Если человек ничего не подчеркивает, если он не стремится выработать свой собственный язык, его манера говорить становится настоящим историческим музеем устной французской речи. Мой двоюродный дедушка «Фитт-Жам» никого бы не удивил, если бы так назвал себя; ведь было известно, что Фитц-Джемсы всюду и везде говорили, что они французские вельможи, и возмущались, когда их имена произносили по-английски. Трогательна эта покорность людей, которые до сих пор были убеждены, что должны произносить некоторые имена грамматически правильно, и которые вдруг, услышав, что герцогиня Германтская произносит их по-иному, стараются примениться к новому для них произношению. Так, у герцогини был со стороны Шамборов прадед, и, чтобы подразнить мужа, ставшего орлеанистом, герцогиня любила вставлять в свою речь: «Мы старые Фрошдорфы». Посетитель, до сих пор уверенный, что произносит правильно: «Фродорф», становился перебежчиком и надо не надо, говорил: «Фрошдорф».
Как-то раз я спросил герцогиню Германтскую, кто этот прелестный мальчик, которого она представила мне как своего племянника и чье имя я не расслышал; и уж совсем я ничего не понял, когда герцогиня, волнуясь, совершенно нечленораздельно произнесла горловым голосом: «Это млкий Эон, зть Роэра. Он уверяет, что у него форма головы как у древних галлов». Тут я понял, что она хотела сказать: «Это маленький Леон, принц Леон, если угодно – зять Робера де Сен-Лу». «Не знаю, какой там у него череп, – добавила она, – но его одежда, надо сознаться, чрезвычайно изысканная, мало общего имеет с костюмами местных уроженцев. Однажды мы совершали паломничество к Роанам, и вот из Жослена туда нагрянула тьма жителей из самых глухих углов Бретани. Здоровенный леонский парень рассматривал с изумлением бежевые туфли Роберова зятя. «Что ты на меня так воззрился? Бьюсь об заклад, что ты не знаешь, кто я такой», – сказал Леон. Крестьянин назвался. «Ну а я твой барин». Крестьянин снял шляпу, извинился и сказал: «А я принял вас за англичанина». Пользуясь упоминанием Роанов (с которыми семья герцогини Германтской часто роднилась), я заговаривал о них с герцогиней, и наша беседа проникалась скорбной прелестью молитвословий или, как сказал бы истинный поэт Пампиль[21], «терпким запахом зерен ржи, что поджаривались на утес-нике».

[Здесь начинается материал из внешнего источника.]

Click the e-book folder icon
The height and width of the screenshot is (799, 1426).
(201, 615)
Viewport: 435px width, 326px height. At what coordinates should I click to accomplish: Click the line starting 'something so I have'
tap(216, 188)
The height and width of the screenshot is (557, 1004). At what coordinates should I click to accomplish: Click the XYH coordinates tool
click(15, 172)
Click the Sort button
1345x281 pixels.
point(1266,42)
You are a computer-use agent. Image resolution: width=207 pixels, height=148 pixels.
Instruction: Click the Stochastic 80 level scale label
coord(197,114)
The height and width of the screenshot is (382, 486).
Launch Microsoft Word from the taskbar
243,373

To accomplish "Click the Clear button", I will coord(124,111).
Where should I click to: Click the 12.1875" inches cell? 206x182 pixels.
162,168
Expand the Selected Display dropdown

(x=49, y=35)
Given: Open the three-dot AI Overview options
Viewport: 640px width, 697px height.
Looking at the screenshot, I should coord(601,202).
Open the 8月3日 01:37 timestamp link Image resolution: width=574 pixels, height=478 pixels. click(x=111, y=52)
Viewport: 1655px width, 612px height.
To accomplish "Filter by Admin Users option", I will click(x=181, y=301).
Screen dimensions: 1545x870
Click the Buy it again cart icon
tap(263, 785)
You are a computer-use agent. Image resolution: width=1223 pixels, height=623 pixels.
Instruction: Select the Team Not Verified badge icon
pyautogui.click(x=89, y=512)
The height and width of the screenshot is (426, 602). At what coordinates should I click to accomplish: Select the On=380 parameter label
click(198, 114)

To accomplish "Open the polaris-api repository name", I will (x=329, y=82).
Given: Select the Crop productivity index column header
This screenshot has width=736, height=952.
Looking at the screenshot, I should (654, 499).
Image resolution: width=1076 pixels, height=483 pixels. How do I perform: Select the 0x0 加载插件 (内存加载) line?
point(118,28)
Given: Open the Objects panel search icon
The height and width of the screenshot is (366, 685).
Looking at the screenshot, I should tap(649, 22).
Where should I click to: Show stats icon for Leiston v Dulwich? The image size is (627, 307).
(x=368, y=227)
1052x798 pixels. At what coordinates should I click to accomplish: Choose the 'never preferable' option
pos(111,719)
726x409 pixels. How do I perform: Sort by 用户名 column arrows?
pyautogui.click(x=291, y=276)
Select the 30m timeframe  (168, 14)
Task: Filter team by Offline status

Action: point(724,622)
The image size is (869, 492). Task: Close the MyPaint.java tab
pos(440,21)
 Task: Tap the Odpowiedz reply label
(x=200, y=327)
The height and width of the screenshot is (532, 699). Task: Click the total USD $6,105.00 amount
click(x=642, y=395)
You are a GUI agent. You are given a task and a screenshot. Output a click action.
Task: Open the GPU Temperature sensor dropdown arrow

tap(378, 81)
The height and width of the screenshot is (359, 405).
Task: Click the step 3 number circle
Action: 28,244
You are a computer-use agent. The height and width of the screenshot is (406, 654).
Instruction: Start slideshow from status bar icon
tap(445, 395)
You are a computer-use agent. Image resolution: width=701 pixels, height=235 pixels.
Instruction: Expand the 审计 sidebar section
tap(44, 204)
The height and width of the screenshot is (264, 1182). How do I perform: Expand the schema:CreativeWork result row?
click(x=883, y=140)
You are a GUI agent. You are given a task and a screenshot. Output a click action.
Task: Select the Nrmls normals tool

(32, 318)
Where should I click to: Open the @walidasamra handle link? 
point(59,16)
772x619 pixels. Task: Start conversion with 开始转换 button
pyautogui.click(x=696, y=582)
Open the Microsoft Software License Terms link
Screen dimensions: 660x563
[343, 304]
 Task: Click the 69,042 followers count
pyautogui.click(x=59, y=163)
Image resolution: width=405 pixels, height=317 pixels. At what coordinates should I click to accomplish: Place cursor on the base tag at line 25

Рассказывая о маркизе дю Ло (его печальный конец известен: его, глухого, перенесли к слепой г-же…), герцогиня обращалась к менее трагическим его временам: после охоты в Германте он пил чай вместе с королем английским; он нарочно надевал туфли без каблуков и был все-таки не ниже короля, но, по общему мнению, нимало этим не стеснялся. Герцогиня картинно рассказывала, что ей прикрепляли мушкетерский плюмаж, какие носили чем-либо прославившиеся дворяне из Перигора.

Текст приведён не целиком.